■ Görev listesi
[A] Seçilen metindeki "Dünyadaki yönetim üslubunu özetlemek için daha iyi örnek var mı?" cümlesini İngilizceye çevir.
[B] Kayıtların başından başlayıp "Action: click(x=315, y=385)" ifadesini içeren satırda biten satırları, iki uç da dahil olmak üzere, kayıtlardan hiç değiştirmeden çıkar.

■ Seçilen metin
◆ ◆ ◆ ◆
Güney Asya ülkesi Tayland’da, Başbakan
Prayut Çan-oça, gazetecilerin önüne karton
maketini koydurtup “Soru sormak istiyorsanız, bu
arkadaşa sorun” deyivermiş. Sonra da el sallayıp
gitmiş.
Dünyadaki yönetim üslubunu özetlemek için daha
iyi örnek var mı?
Daha önce gazetecilere muz kabuğu fırlatıp
muhalifleri “infazla” tehdit etmiş Prayut, 2014’teki
kansız darbeden beri başta. Gazeteciler, gerçeğini bulsaydı darbe
sonrası vaat edilip yapılmayan ilk seçimleri, katakulli referandum
ile değiştirilen anayasa ve seçim sistemini, güneydeki çatışmaları
ve monarşiyi aşağıladıkları gerekçesiyle hapsedilen gençleri
soracaktı. Olmadı.
◆ ◆ ◆ ◆
■ Sağlanan kayıtlar
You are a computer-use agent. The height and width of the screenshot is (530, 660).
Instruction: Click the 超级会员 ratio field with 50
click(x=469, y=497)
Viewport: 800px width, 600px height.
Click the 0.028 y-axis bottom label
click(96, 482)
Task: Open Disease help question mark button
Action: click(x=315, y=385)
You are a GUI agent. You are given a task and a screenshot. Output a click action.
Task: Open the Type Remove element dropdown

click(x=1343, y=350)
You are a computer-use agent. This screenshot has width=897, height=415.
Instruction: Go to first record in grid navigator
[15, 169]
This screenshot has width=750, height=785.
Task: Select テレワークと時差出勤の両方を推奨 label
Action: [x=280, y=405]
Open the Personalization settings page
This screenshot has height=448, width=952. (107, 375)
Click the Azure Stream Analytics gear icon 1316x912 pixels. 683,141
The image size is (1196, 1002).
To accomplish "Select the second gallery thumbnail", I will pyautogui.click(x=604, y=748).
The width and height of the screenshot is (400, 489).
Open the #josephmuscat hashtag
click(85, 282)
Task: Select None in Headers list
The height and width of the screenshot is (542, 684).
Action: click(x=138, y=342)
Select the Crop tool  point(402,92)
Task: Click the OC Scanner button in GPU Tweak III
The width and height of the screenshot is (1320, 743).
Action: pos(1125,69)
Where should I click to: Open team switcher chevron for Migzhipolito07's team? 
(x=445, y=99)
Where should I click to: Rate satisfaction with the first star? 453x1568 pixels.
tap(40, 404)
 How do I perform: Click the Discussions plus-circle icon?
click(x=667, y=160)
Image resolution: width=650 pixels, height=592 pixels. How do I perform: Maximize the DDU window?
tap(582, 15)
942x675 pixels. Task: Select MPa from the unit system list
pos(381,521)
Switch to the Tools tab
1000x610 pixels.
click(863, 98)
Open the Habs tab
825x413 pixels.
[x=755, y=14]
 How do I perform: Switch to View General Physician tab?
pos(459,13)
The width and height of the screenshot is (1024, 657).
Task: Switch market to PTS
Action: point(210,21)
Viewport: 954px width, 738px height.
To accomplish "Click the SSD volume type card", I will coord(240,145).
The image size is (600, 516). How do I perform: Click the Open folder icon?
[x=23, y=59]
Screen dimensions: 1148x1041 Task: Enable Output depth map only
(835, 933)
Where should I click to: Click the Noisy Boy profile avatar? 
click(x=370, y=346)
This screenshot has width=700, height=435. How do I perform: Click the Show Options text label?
◆ ◆ ◆ ◆
■ Çıktılar
[A] Is there a better example to sum up the style of governance in the world?

[B]
You are a computer-use agent. The height and width of the screenshot is (530, 660).
Instruction: Click the 超级会员 ratio field with 50
click(x=469, y=497)
Viewport: 800px width, 600px height.
Click the 0.028 y-axis bottom label
click(96, 482)
Task: Open Disease help question mark button
Action: click(x=315, y=385)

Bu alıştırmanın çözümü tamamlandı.